Затем Семихвостов был опять уложен и усыплен. Я задержался еще на полчаса, еще раз магически просканировав пациента. Все было нормально. Потом шепотом сказал приказчику, чтоб шел вызывать такси. Викторин на цыпочках ушел вниз. Я сидел и ждал.

Приказчик появился на пороге и сделал мне знак, что уже готово. Спускаясь по лестнице, я напомнил Викторину, что никакого алкоголя купец не должен принимать. Это на случай его раннего просыпания, до моего приезда. Выпьет – пиши пропало. Поэтому я рассказал кое-какие страшилки про тех, кто целителя не послушал и за то пострадал. Отрицательных примеров про пьющих у меня в изобилии. И повторять про то, что нельзя пить снова, пьющему и семейству следует неоднократно, разнообразно и образно, чтоб дошло. Потому что они норовят совместить лечение с удовольствием. Я б им разрешил, если бы это можно было. А потому – нечего тешить себя надеждами: или бросаем пить, или продолжаем. Я могу и подождать. Только обойдется тогда продолжение дороже – и в деньгах, и в процентах потерянного здоровья.

Отходя ко сну, обнаружил, что я забываю менять патроны в револьвере, то есть вечером вставлять специальные, а днем – обыкновенные. Ну ладно, все равно ночь, коль уж забыл утром убрать специальные, так пущай стоят дальше…

Сон был длинный и бестолковый про то, как я сдаю экзамен в магической школе и все никак не могу сдать его. При этом я помню, что диплом у меня уже есть. Впрочем, такая белиберда снится не только мне, но и многим людям.

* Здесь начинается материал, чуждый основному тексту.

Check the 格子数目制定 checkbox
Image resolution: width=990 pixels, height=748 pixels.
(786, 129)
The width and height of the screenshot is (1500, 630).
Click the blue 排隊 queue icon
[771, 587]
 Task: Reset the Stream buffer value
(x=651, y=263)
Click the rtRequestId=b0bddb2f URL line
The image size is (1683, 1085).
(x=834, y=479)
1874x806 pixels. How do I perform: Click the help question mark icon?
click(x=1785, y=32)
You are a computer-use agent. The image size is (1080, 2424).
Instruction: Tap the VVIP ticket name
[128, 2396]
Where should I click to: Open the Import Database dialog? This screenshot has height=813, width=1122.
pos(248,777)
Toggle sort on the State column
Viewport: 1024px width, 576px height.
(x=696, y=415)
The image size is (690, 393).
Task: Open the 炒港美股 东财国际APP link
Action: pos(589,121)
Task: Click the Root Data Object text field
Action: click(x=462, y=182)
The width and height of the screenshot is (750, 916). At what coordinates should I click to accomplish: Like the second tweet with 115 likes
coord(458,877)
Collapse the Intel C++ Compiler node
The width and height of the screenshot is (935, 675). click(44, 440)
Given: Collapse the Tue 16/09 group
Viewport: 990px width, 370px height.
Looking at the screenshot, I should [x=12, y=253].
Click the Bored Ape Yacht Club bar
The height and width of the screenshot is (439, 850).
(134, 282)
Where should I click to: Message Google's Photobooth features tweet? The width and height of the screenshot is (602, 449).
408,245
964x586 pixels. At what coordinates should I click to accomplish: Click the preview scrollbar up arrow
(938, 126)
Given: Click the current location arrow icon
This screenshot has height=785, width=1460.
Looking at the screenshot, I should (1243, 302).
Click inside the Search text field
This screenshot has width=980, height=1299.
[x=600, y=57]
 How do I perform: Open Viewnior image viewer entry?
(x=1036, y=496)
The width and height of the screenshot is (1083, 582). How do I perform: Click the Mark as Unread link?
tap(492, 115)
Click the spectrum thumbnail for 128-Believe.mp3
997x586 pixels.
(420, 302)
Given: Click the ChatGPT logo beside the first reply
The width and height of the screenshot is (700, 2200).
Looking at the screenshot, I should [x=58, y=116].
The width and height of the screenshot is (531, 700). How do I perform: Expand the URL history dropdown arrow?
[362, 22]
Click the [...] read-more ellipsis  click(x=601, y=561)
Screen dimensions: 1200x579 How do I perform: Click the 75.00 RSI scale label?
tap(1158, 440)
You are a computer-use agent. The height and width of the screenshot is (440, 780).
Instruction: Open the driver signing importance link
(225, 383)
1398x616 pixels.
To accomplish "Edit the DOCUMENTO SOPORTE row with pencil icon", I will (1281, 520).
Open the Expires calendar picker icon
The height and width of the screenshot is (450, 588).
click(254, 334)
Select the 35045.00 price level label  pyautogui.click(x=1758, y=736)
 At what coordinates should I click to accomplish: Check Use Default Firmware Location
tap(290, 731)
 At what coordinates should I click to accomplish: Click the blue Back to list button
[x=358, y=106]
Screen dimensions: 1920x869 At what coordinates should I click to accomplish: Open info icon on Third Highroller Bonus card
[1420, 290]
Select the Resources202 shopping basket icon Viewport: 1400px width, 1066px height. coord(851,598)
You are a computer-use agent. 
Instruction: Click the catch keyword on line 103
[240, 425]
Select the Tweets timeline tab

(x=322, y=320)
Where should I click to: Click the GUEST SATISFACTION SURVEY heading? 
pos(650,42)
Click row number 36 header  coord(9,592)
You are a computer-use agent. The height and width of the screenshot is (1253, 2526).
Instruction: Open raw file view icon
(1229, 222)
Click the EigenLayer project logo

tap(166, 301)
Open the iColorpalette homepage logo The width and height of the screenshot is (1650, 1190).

Утром попытался поразмыслить об основной задаче, но мысли все уклонялись в сторону лечения купца. Устав бороться с неизбежным, плюнул на борьбу и в половине девятого прибыл к «Галерному колоколу». Верный Викторин, видимо, всю ночь бодрствовал и мух отгонял от патрона. По крайней мере, вид у него был соответствующий такому героизму.

Купца я разбудил. Проснувшийся Семихвостов выглядел очень неплохо. После того как он посетил ванную, я уложил его и провел более серьезное магическое воздействие, предназначенное для подавления желания употреблять алкоголь сроком на неделю. Это уже более неприятная вещь, чем снотворное заклинание, но не так уже и сильно неприятная. Немного потерпит, и все. Расход Силы здесь более значительный.

Далее я вновь провел магическое исследование состояния здоровья пациента. После чего объявил ему, что он в принципе здоров и может заниматься всем, чем хочет, кроме употребления алкоголя. От этого он должен воздерживаться ровно неделю. Не воздержится – пусть пеняет на себя и не забудет решить все вопросы с наследованием. Курить он может. Может ощущать себя чуть слабее прежнего, но это быстро восстановится самостоятельно, если он будет хорошо есть и хорошо спать. Ест он пусть что хочет, а для сна принимает средство «илинден», которое купит в магической лавке или аптеке (по знаку купца Викторин записал). Это такой сладковатый на вкус корень, который растет в окрестностях Царицына. Аптекари продают его уже готовыми порциями. Пусть купит пяток порций и пяток ночей пьет на ночь по одной. Бессонница бросившему пить угрожает и готова довести до белой горячки – чтобы не было как с Ковешниковым, надо принимать этот корень.